トロピカル~ジュ!プリキュア 第20話 「名探偵みのりん!消えたメロンパン事件!」 感想

メロンパン事件によりトロピカる部の分裂の危機!?

食べ物の恨みは恐ろしいと申しますが、トロピカルメロンパン喪失に端を発した事件により、あわや疑心暗鬼で内部から分裂しそうな空気が漂っただけに、ある意味で前回の怪談回よりも余程怖さを秘めていた回だったような気もします。基本ギャグ調で進行した内容だったけど、なまじ超常現象ではなく日常生活の中に潜む誰にでも起こり得る諍いの種なだけにチーム内に走った不協和音にもリアリティが伴う。

ピカリン探偵に扮したみのりん先輩も面白く、ハマった小説の探偵に扮するべく常時おもしろメガネを持ち歩き、虎視眈々とその機会を伺っていたのかと思うと愛おしさも増すというものです。感情の起伏こそ乏しいところはあるのだけど、譲らないところは譲らないし自分の好きなことや主張を貫く力強さも持っており、みのりん先輩の魅力がまた一つ増えたのではないだろうか。

騒動に巻き込まれた他の皆もそれは同じで。メロンパン事件により互いに疑いの眼差しを向け合い、普段は大人しいさんごや良識のあるあすかまで仲間に少し意地悪な言い回しをしてたりして、上でも触れたように日常の延長線上にある出来事なだけに、そういう各キャラの生々しさのようなものが見え隠れしていた回でもあったような気がします。

プリキュアになる子は規範的な良い子は基本線なんだけど、それでも彼女たちは自分なりに思考し、未成熟な感情を持つ多感な年頃の少女たちでもある。互いに良い子で良いところばかりでなく、相手の嫌なところや欠点なども併せ呑み、その上で時にぶつかり共に乗り越えていくことで、今まで以上により強い結束を得られることもあるんじゃないかな。メロンパンが紡ぐトロプリチームの繋がり。

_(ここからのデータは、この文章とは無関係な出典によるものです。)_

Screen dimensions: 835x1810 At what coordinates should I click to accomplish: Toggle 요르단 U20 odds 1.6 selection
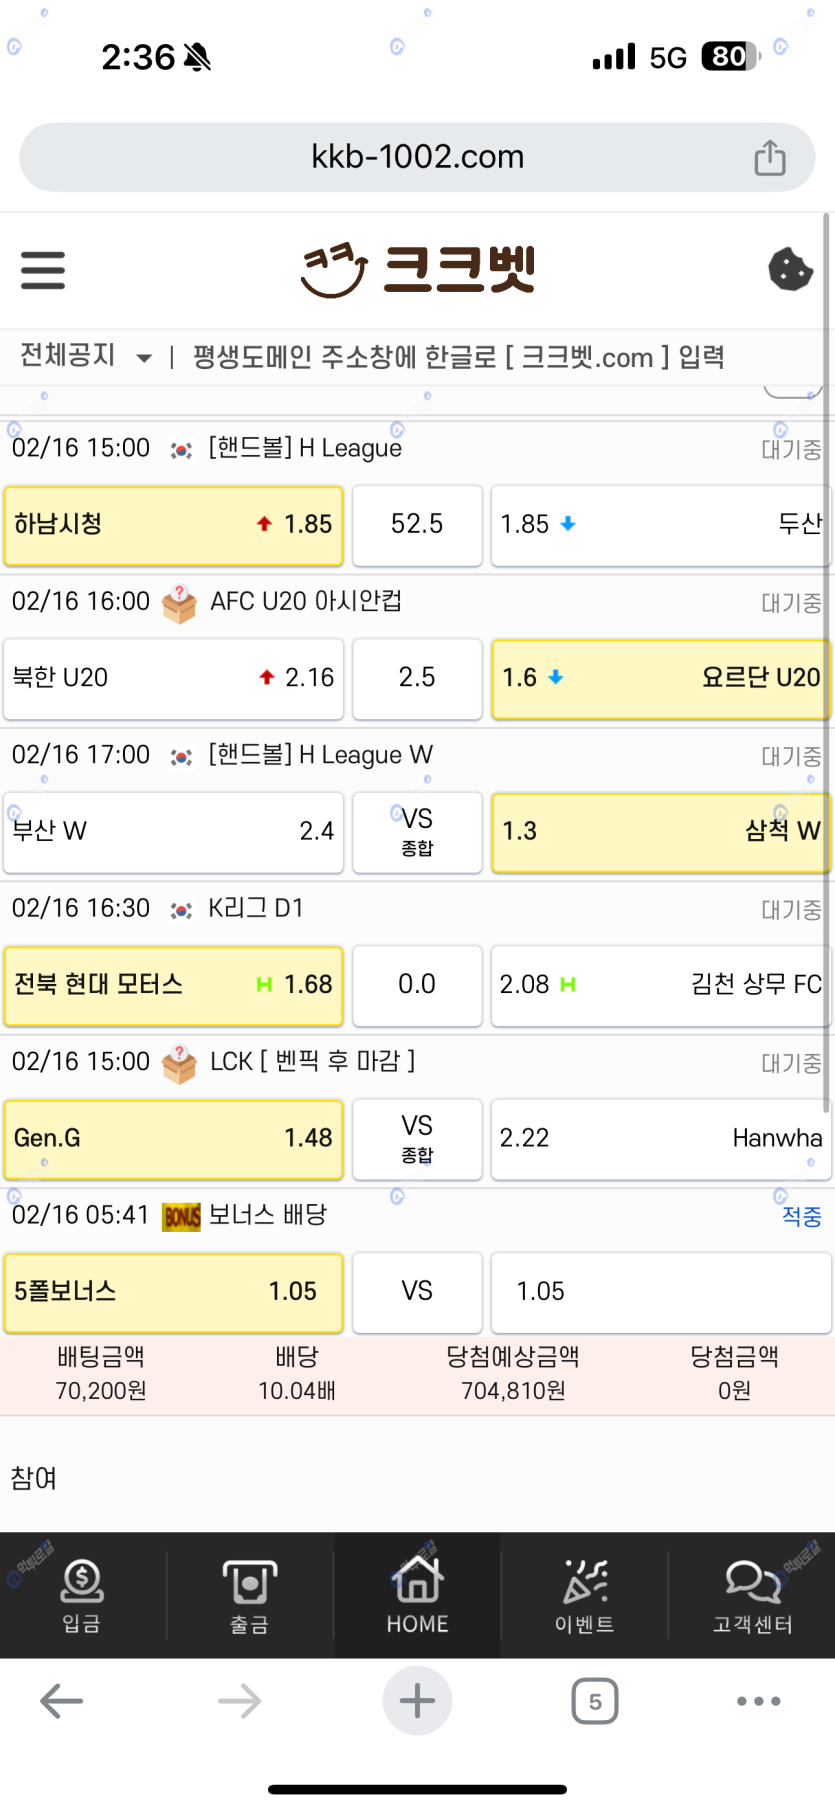[x=660, y=678]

そういう意味でまさに雨降って地固まる回でした。まぁ最初にみのりん先輩に疑惑を向けられ否定しつつ本当に食べてたローラは反省するところあるかもしれないけどね。心優しく慈悲深いまなつが寛大な心で全てを受け容れてくれて何よりでした。これぞ主人公キュアの佇まいと心意気よ!でも、そう考えるとみのりん先輩は何気に良いところを突いていたという可能性も…。

ともあれ日常の一幕として描かれたメロンパン事件でしたが、これが成立するのも精神的にも距離的にも近い相手とのコミュニティがあればこそ。お菓子を巡って言い争ってたあとまわしの魔女勢の皆さんにしてもそれは同じで、こういう掛け合いが出来るのも心許せる親しき人がいればこそですな。まさにメロンパンが人を繋ぐ。いつかいちごメロンパンとトロピカルメロンパンで盛り上がるまほプリチームとトロプリチームのコラボを見てみたい。

女王の名にかけて声高らかに宣言したのに!一転して容疑を認めるローラの流れで笑ってしまった。まぁ尋問時点では本気でやったのは自分じゃないと思い込んでるので、ローラが嘘を付いたというわけでもないんだけど。寝起きで自覚なくやってしまったということなので。それでも見覚えのないメロンパンを何の疑問も持たずに食べちゃうのはアレなので、ローラくんには此度の一件を深く反省して頂きたいところである。

個人的には途中までまなつのメロンパンを部員全員が少しずつ食べていた自覚なき共犯のパターンかなと思って見ていたので、そうじゃない場合は今作の主要キャラの中でこれが成り立つのはローラくらいしかいなかったというのもある。これも偉大な女王になるために必要な失敗から得た学びの一つということで。

実は犯人が一人紛れ込んでいたけど、疑惑をかけられた四人に対するコミカル推理パートの絵柄が可愛らしく和んでしまった。みのりん先輩の好きな本のイメージに合わせてなのかもしれないが、こういうタッチの絵が今回の話をより華やかに彩ってくれたのは間違いない。みんな良い顔してる!

正面からじゃなく横の視点から描かれるキュアパパイアの目からビームのカットも凄く良かったなぁ。厳密には目からではなくパパイアをかたどったイヤリングを媒介にして放っているのがよく分かる一幕。それにしても目からビームで的確にゼンゼンヤラネーダの目を狙い撃つキュアパパイアは流石である。可愛らしい顔や立ち居振る舞いとは裏腹にやることえげつないぜ!